Hay poemas tan carnales que se hacen espíritu al leerlos. Con algunos de Quebrantos (Ediciones del Movimiento, Maracaibo 2015), escritos por Gabriela Rosas, se suscitan estos cambios en los que el cuerpo de quien los repasa se deshace del silencio y habla. Habla desde la cama, desde el sitio ideal para revelarse como cuerpo amado o como palabras para confirmarse. El deseo de quien enhebra los versos descubre la entrega:

Te digo que te quiero con mis manos
me importa que después de tanto escombro
tanta caída
sepas decir y digas
junto a mi cuerpo
Me importa lo temprano de tus sueños
que llegues limpio
a tiempo
tú que me conoces sabes que no temo
no pongo el corazón en cualquier parte.

(“Poro”)

Deseo, carne, espíritu, pasión, necesidad, fracaso. Quien pronuncia el poema es una mujer que puede silenciar el momento de esa entrega. O resumirse en pocas frases, palabras que desnudan más el cuerpo: una fiesta en la que también participa el miedo, el temor a derrumbarse.

La poesía amorosa, o más, la poesía que se añade al sudor corporal, no está alejada de otras instancias. Un poema amoroso o del deseo carnal es también un poema del reclamo, de la ruptura, de una conmoción que se afirma en su propia destreza como texto, como vida.

Con éstos de Gabriela Rosas el lector cierra los ojos pero no imagina el cuerpo. Lo amasa, lo inventa y lo desea. Quiere estar en ese cuerpo porque quien lo describe o lo narra desde el poema así lo dice. Son textos para ejercer la provocación. En “Una”, el ejemplo:

Este es mi secreto:
Soy una cueva
con todo el mar adentro
Doy por conocida una isla cuando me besan
Sólo me traicionan los gemidos
Un baño es una puerta a otro planeta
El final del mundo está en mi cuello
La lluvia es un hombre con olor a café
a veces,
llueve café en uno.

 

2

Desde el mismo cuerpo, movedizo y a la vez detenido, el poema llega a su límite. La mujer gime, sí, y sabe hacerlo en medio de un espacio donde es posible provocar el deseo en el lector: leo, luego deseo. Leo, luego soy orgasmo, pasión. El placer, el cuerpo que juega y se apacigua:

Jaque:
No encuentro jugada fuera de tu pecho
tanto silencio no cabe en una boca
un gemido es el paisaje más bello
vivo llena de peces
abajo
adentro

tengo la memoria justa de un orgasmo.

Un cuerpo, el deseo quebrantado, febril, quebrado, roto, recompuesto en el lecho, en la justicia del gemido.  

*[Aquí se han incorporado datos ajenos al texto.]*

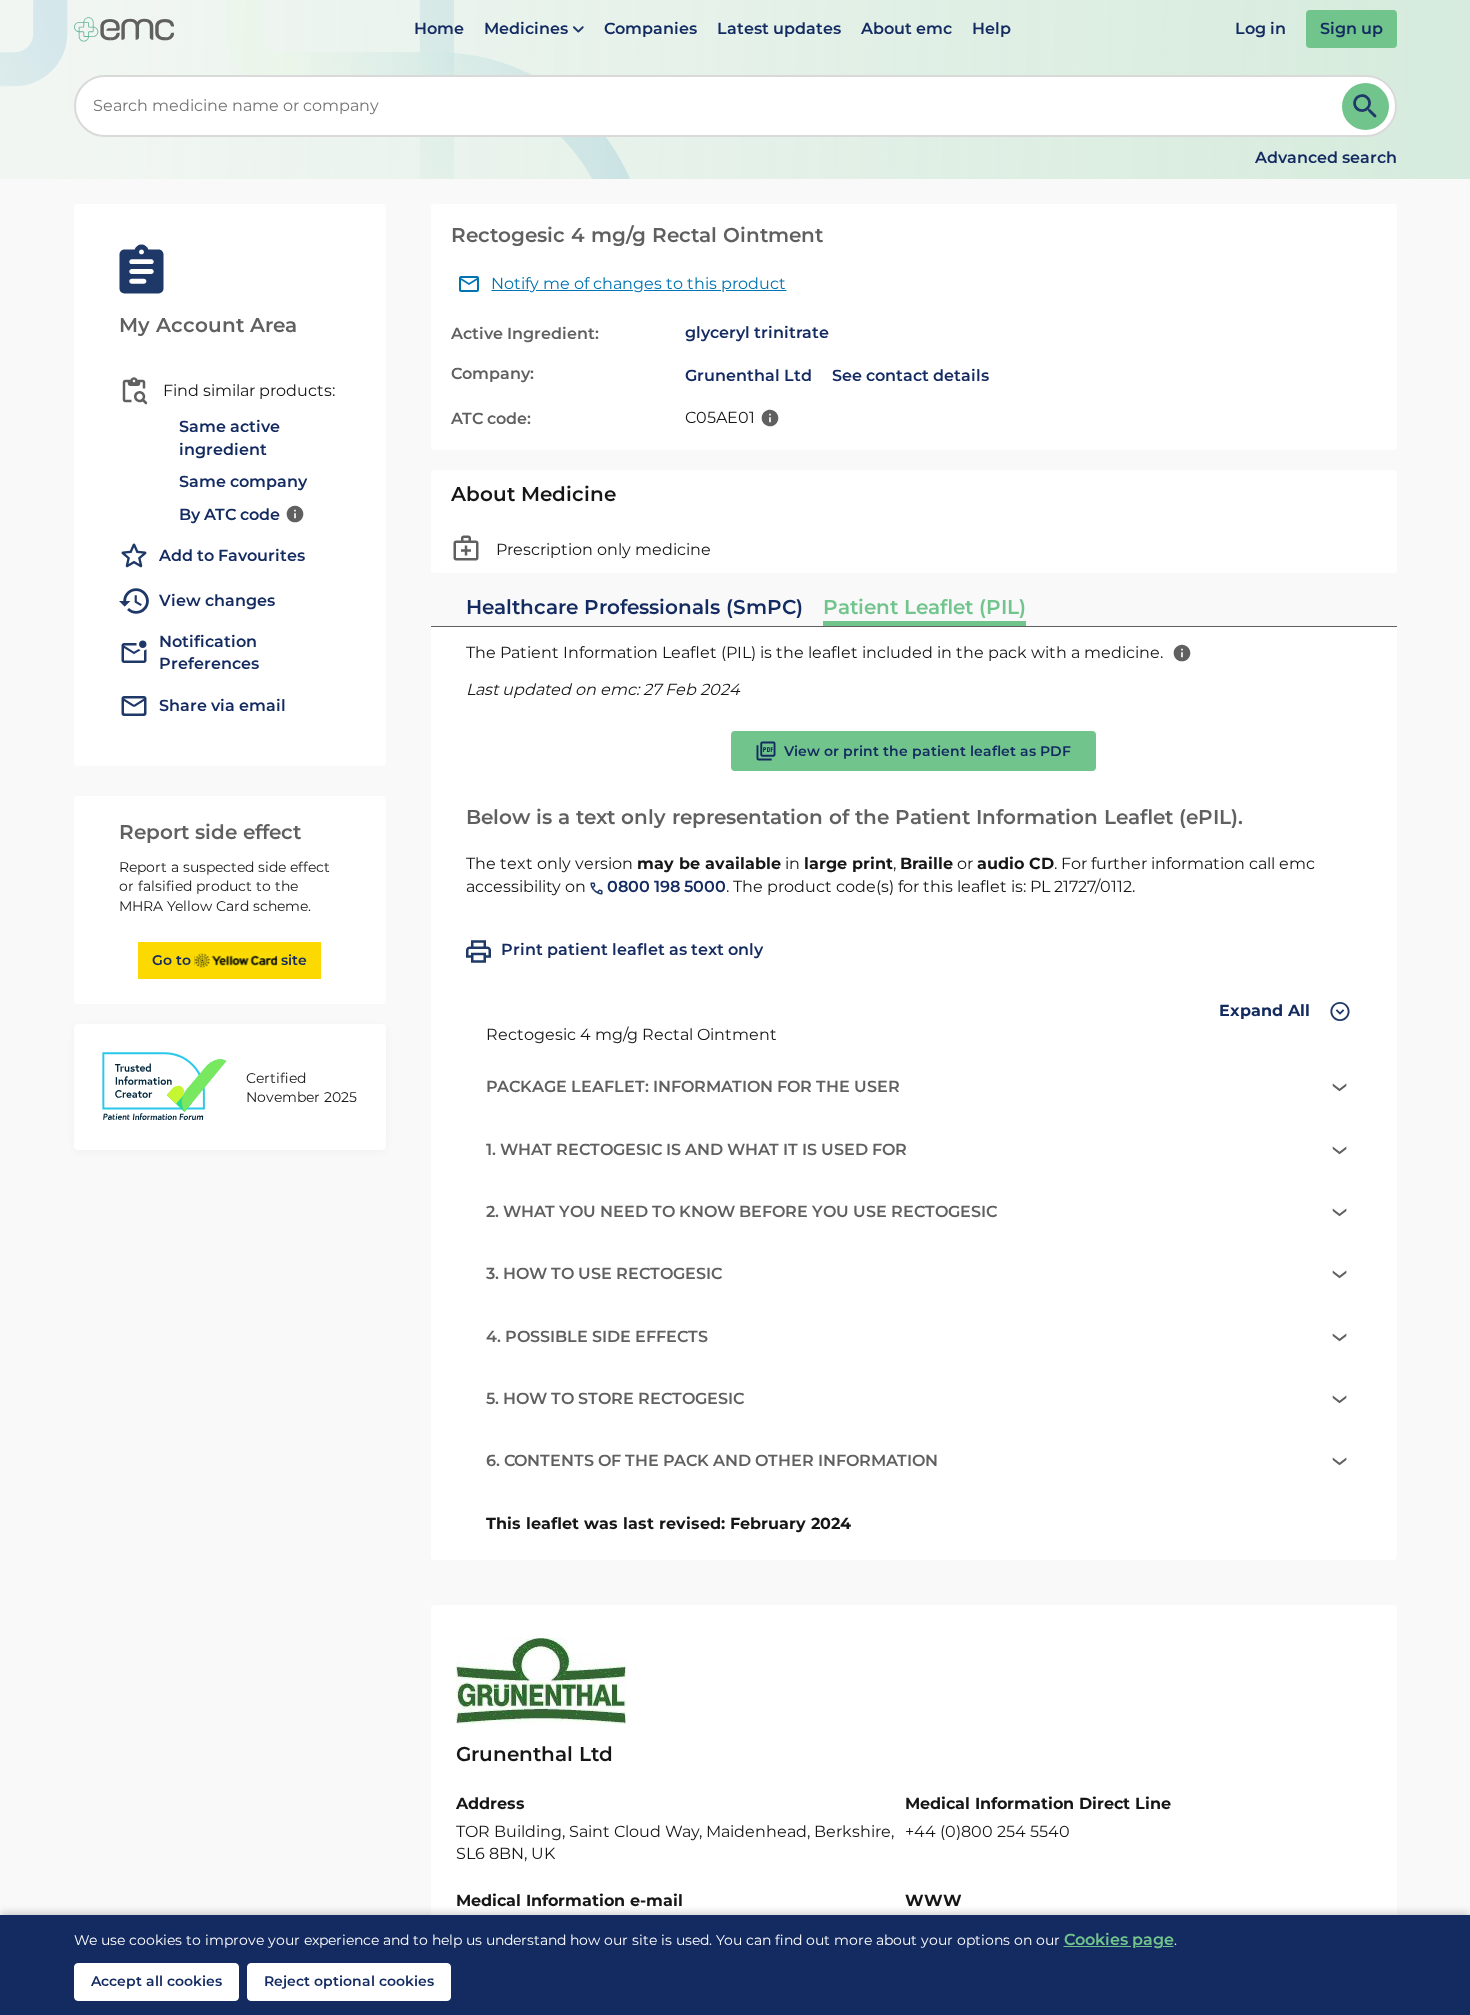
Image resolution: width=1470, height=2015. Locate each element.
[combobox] (712, 106)
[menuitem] (439, 29)
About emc (906, 28)
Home (439, 28)
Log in (1260, 28)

Y así, el mismo cuerpo, el nombre que se dilata en la carne habitada, la que habla o calla:

Nunca he sido presa
ajena a mis deseos
no poseo dientes
para la carne que anhelo en mis adentros
ignoro el color de los labios
durante la cacería
sólo es obvio lo que llevo a mi boca
busco en las noches una guinda.

El símbolo dice y silencia. El deseo permanece. La carne sufre el quebranto de saberse “boca seca” o cuerpo fraccionado.

 

3

Un cuerpo, el deseo quebrantado, febril, quebrado, roto, recompuesto en el lecho, en la justicia del gemido. Un cuerpo tomado, llevado al sitio donde es posible el todo, mientras lo que habita adentro confirma la existencia del alma. Podría parecer un momento de debilidad de quien escribe, pero, ¿quién no ha sido parte de una conspiración mientras la poesía —la poesía— es sólo alejamiento?

Que diga este texto lo que siente, lo que desea su cuerpo, el cuerpo de quien lo abruma, de quien lo asume como goce:

Voz hazte a un lado
que lo quiero de frente
fraccionando mi cuerpo
quiero sentir la dicha de la entrepierna
de ambos brazos
las plantas de los pies

levantar el cuerpo ajeno a las ovejas
que los hilos sean nuestros
otra vez.

El poema orgásmico. El texto y el semen sostienen el deseo. No hay símbolo que valga. Es una lectura, un dislate, una sofocación. La inflexión de un pensamiento diluido. Es cuerpo nada más. Alma para deshacer, para quebrantar.

Entonces, los quebrantos, el sentir doloroso, la belleza como imposibilidad en la boca del otro, el pasado que no se disuelve en las palabras. El poema rescrito, repasado una y otra vez sobre el cuerpo deseado, los daños, el daño, el adiós, la soledad.

Y luego, páginas más allá, donde ya no es posible alargar las piernas, poemas de un verso, de una línea horizontal, de un cuerpo que se queda en casa, con la memoria quebrantada.

Queda suspendida la erótica en el tiempo, en el poema que no concluye nunca mientras la piel pida o exija ser “el punto final que desde ahora somos”.